Cell cycle-dependent interleukin 1 gene expression by cultured glomerular mesangial cells.

Abstract

Glomerular mesangial cell (MC)--derived IL-1 may be an important factor in the development of the hypercellularity and sclerosis characteristic of many forms of glomerulonephritis. To define the regulation of IL-1 synthesis by human MC, Northern blot analyses were performed using specific probes for monocytic IL-1 alpha and beta mRNA. Proliferating MC expressed mRNA for both IL-1 alpha and beta, whereas nonproliferating MC contained no detectable IL-1 mRNA. Synchronized MC expressed IL-1 alpha and beta mRNA within 2 h of stimulation with serum.
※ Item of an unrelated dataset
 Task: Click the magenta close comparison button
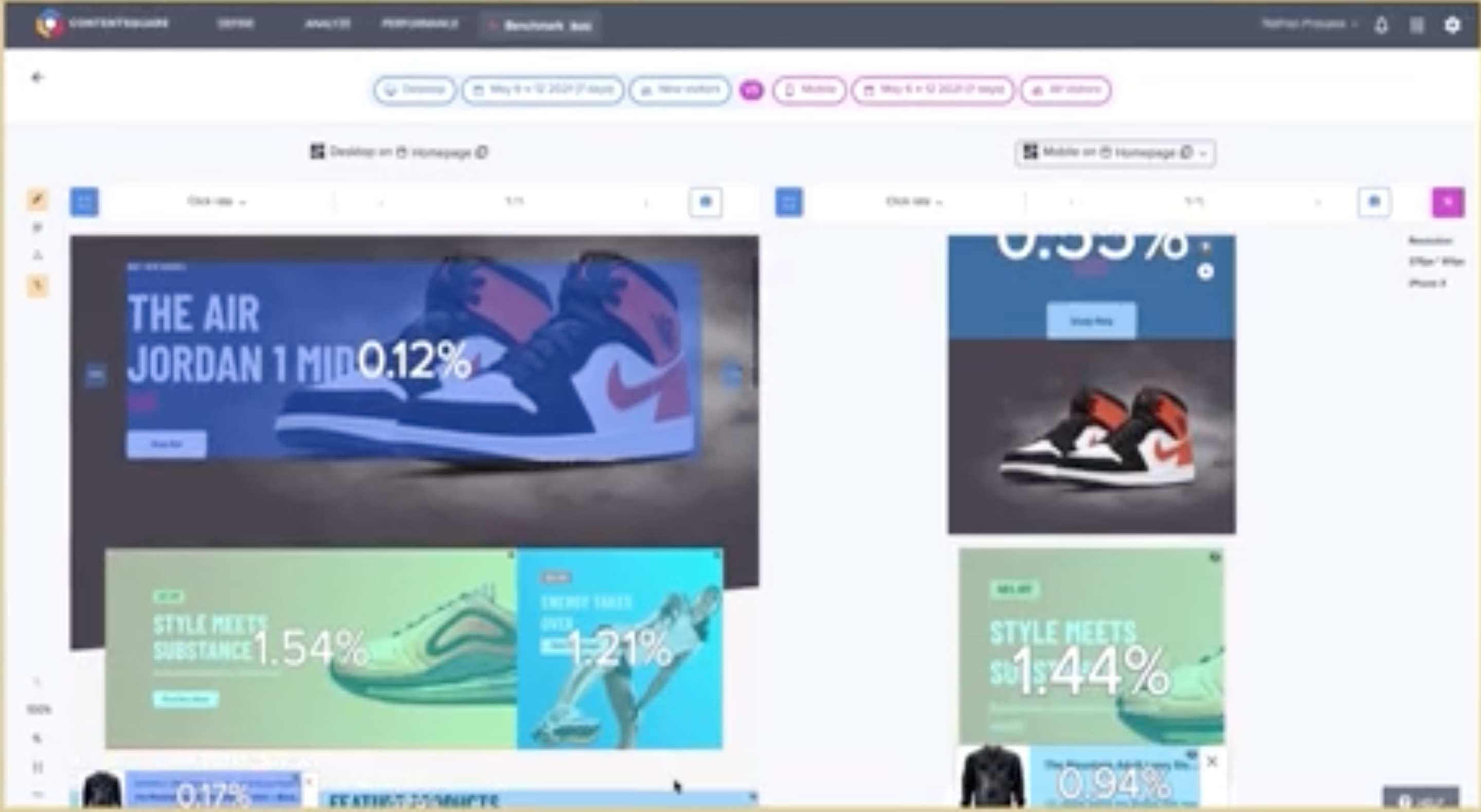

This serum effect could be reproduced with platelet-derived growth factor and epidermal growth factor. Immune precipitations of 35S-methionine-labeled cells indicate that the mesangial IL-1 is synthesized as a 33-kD precursor protein with a pI of 7.2. Extracellular mesangial IL-1 has a pI of 7.0 and molecular weight of 17 kD, consistent with its identification as IL-1 beta. Cellular proliferation in glomerular disease may be driven in part by peptide growth factor-mediated induction of mesangial IL-1 gene expression and protein synthesis.